SELECTED EXTRACT:
Logical value indicating whether to return model matrix of covariates as a part of output.

y

Logical value indicating whether to return vector of outcome variable as a part of output.

se

Logical value indicating whether to calculate and return standard error of estimated mean.

...

Additional, optional arguments.

Value

Returns an object of class c("nonprobsvy", "nonprobsvy_dr") in case of doubly robust estimator, c("nonprobsvy", "nonprobsvy_mi") in case of mass imputation estimator and c("nonprobsvy", "nonprobsvy_ipw") in case of inverse probability weighting estimator with type list containing:

  • X -- model matrix containing data from probability and non-probability samples if specified at a function call.

  • y -- list of vector of outcome variables if specified at a function call.

  • prob -- vector of estimated propensity scores for non-probability sample.

  • weights -- vector of estimated weights for non-probability sample.

  • control -- list of control functions.

  • output -- output of the model with information on the estimated population mean and standard errors.

  • SE -- standard error of the estimator of the population mean, divided into errors from probability and non-probability samples.

  • confidence_interval -- confidence interval of population mean estimator

  • nonprob_size -- size of non-probability sample

  • prob_size -- size of probability sample

  • pop_size -- estimated population size derived from estimated weights (non-probability sample) or known design weights (probability sample)

  • outcome -- list containing information about the fitting of the mass imputation model, in the case of regression model the object containing the list returned by stats::glm(), in the case of the nearest neighbour imputation the object containing list returned by RANN::nn2(). If bias_correction in controlInf() is set to TRUE, the estimation is based on the joint estimating equations for the selection and outcome model and therefore, the list is different from the one returned by the stats::glm() function and contains elements such as

    • coefficients -- estimated coefficients of the regression model

    • std_err -- standard errors of the estimated coefficients

    • residuals -- The response residuals

    • variance_covariance -- The variance-covariance matrix of the coefficient estimates

    • df_residual -- The degrees of freedom for residuals

    • family -- specifies the error distribution and link function to be used in the model

    • fitted.values -- The predicted values of the response variable based on the fitted model

    • linear.predictors -- The linear fit on link scale

    • X -- The design matrix

    • method -- set on glm, since the regression method

    In addition, if the variable selection model for the outcome variable is fitting, the list includes the
    • cve -- the error for each value of lambda, averaged across the cross-validation folds.

DATA:
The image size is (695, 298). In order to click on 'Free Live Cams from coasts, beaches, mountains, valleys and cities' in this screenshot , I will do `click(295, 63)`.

EXERCISE SET:
**1)** From the nonprobsvy documentation above, list every estimator type named in the Value section, each with the class vector it returns.
**2)** Output the part of the nonprobsvy documentation between "Logical value indicating whether to calculate" and "samples if specified at a function call.", inclusive, copied word for word.

THE SOLUTIONS:
**1)**
- Doubly robust estimator: c("nonprobsvy", "nonprobsvy_dr")
- Mass imputation estimator: c("nonprobsvy", "nonprobsvy_mi")
- Inverse probability weighting estimator: c("nonprobsvy", "nonprobsvy_ipw")

**2)**
Logical value indicating whether to calculate and return standard error of estimated mean.

...

Additional, optional arguments.

Value

Returns an object of class c("nonprobsvy", "nonprobsvy_dr") in case of doubly robust estimator, c("nonprobsvy", "nonprobsvy_mi") in case of mass imputation estimator and c("nonprobsvy", "nonprobsvy_ipw") in case of inverse probability weighting estimator with type list containing:

  • X -- model matrix containing data from probability and non-probability samples if specified at a function call.